RAC Database Details

RAC Database Details

Oracle Real Application Clusters (RAC) is a shared-everything database architecture where multiple instances (on different servers) access a single set of database files. This provides High Availability (HA) and Horizontal Scalability that a single-instance database cannot offer.

1. Core Architecture Components

The power of RAC lies in its ability to present multiple servers as a single database to the end-user.

ComponentFunction
Grid InfrastructureThe foundation layer that includes Oracle Clusterware and ASM (Automatic Storage Management). It manages the "membership" of nodes.
InterconnectA dedicated, high-speed private network used for Cache Fusion. It allows nodes to ship data blocks to each other without hitting the disk.
Shared StorageA SAN or NAS where the actual data files, redo logs, and control files reside, accessible by all nodes simultaneously.
SCAN (Single Client Access Name)A virtual name that provides a single point of entry for clients, regardless of how many nodes are in the cluster.

2. Global Resource Management

To prevent data corruption when multiple servers try to update the same record, RAC uses two primary background services:

  • Global Cache Service (GCS): Tracks the location and status of data blocks in the various instance caches.

  • Global Enqueue Service (GES): Manages "enqueues" (locks) to ensure transaction consistency across the cluster.
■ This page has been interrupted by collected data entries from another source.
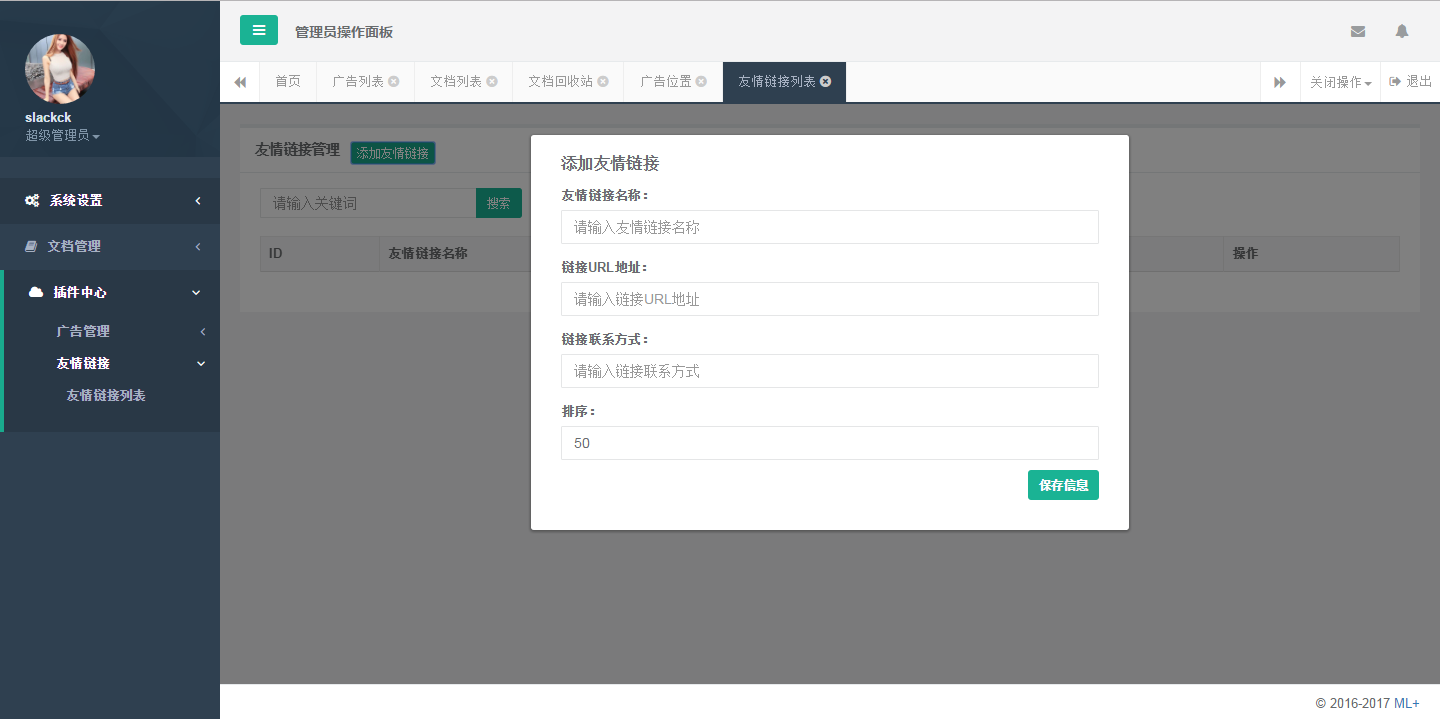Image resolution: width=1440 pixels, height=719 pixels.
Task: Expand the 文档管理 sidebar section
Action: [x=110, y=246]
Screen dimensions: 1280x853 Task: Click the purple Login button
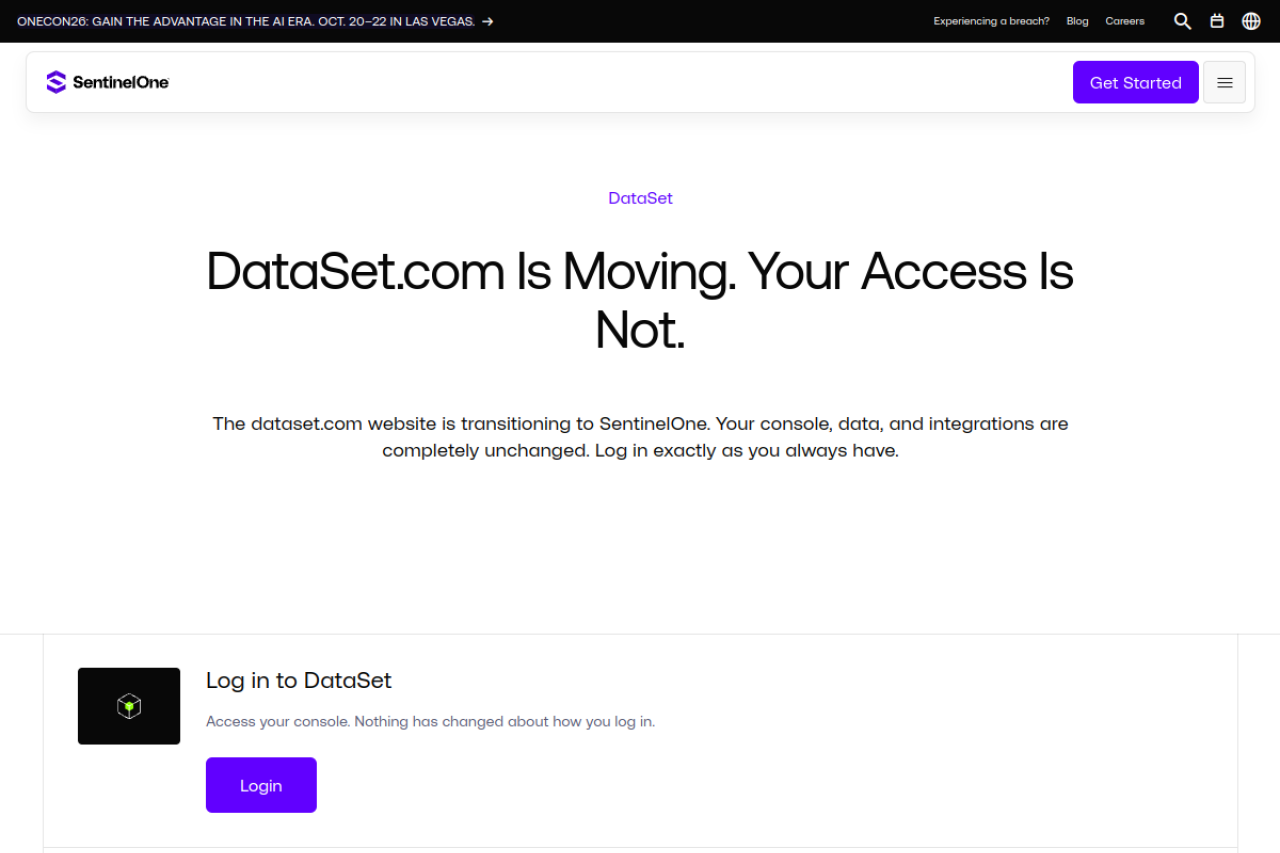pos(261,785)
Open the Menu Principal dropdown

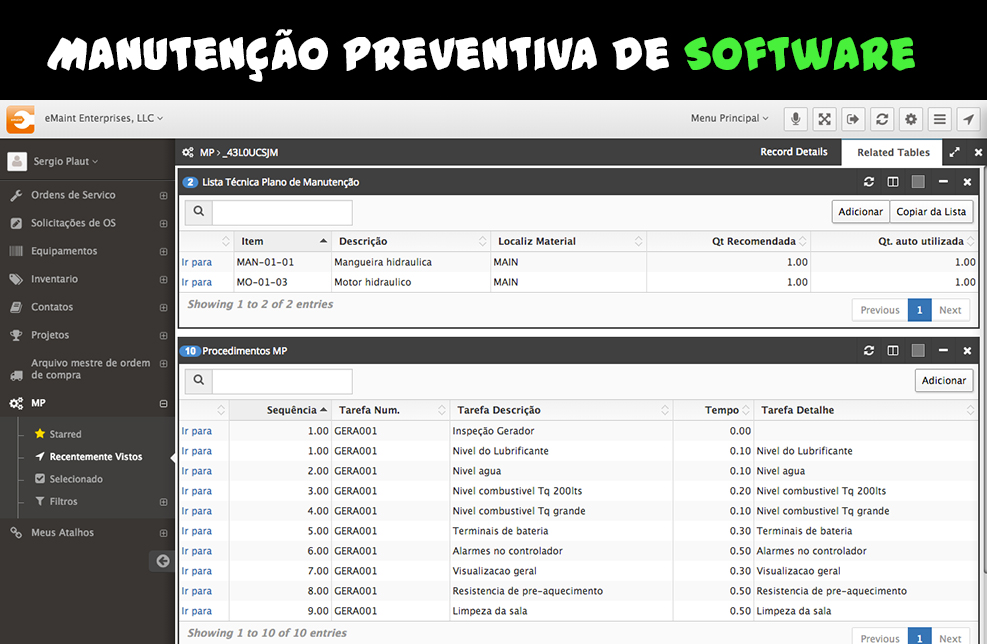729,118
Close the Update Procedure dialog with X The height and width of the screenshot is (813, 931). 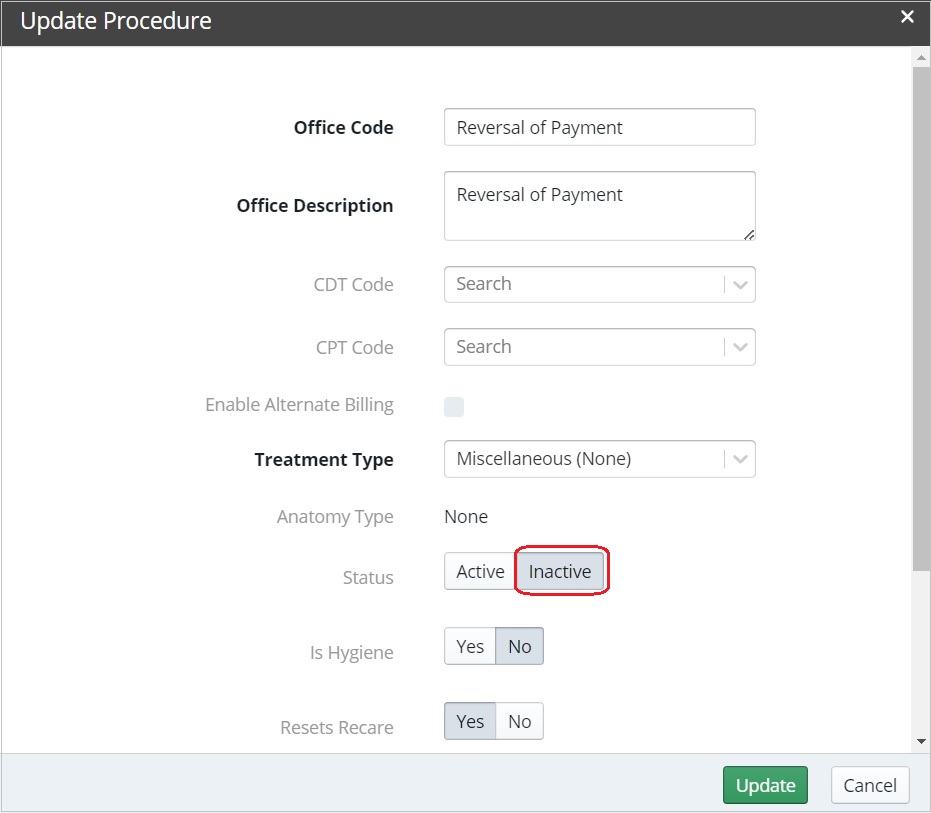point(907,17)
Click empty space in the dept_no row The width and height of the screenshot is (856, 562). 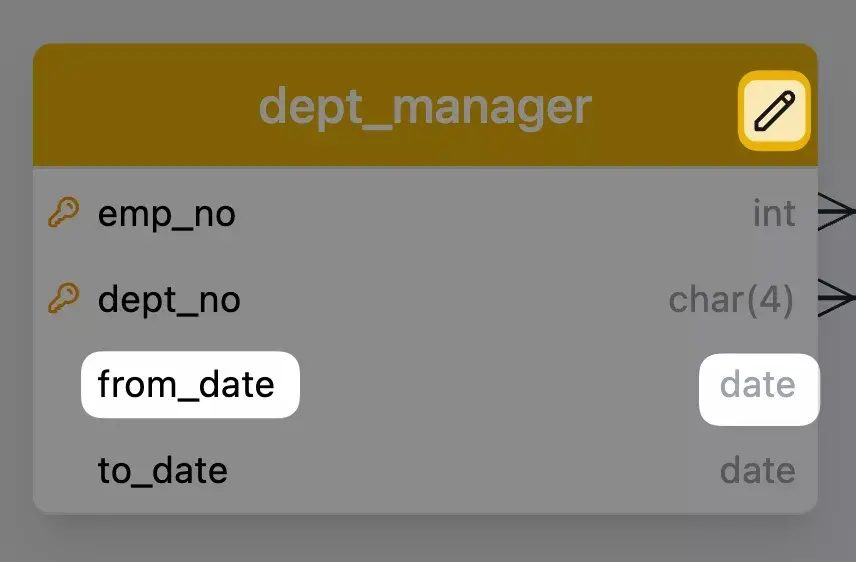tap(450, 299)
These services together maintain the Global Resource Directory (GRD), a "map" of which node holds which piece of data in its memory.

3. High Availability & Failover

One of RAC's biggest selling points is its ability to hide failures from the application.

  • Fast Application Notification (FAN): An "interrupt" mechanism where the database tells the application immediately when a node fails, so the app doesn't hang waiting for a TCP timeout.

  • Transparent Application Failover (TAF): A client-side feature that automatically reconnects a user session to a surviving node. If you were running a SELECT query when the node died, TAF can even resume the query on the new node.

  • Application Continuity (AC): A more modern feature (12c+) that can replay uncommitted transactions (DML) after a failure, making the outage almost completely invisible to the user.

4. Key Benefits vs. Challenges

While RAC offers massive scale, it comes with increased complexity.

Benefits

  • Scalability: Add a server to the cluster to increase CPU/RAM capacity without taking the database offline.

  • Rolling Upgrades: Apply patches or OS updates to one node at a time while the others keep the business running.

  • Load Balancing: Automatically routes new users to the least-busy server in the cluster.

Challenges

  • Cost: RAC is an "Extra Cost Option" on top of the Enterprise Edition license.

  • Complexity: Requires specialized networking (Interconnect) and storage (ASM/OCFS2) skills.

  • Application Design: If an application is not "RAC-aware" (e.g., heavy contention for the same data blocks), the overhead of moving blocks between nodes can actually make it slower than a single-instance database.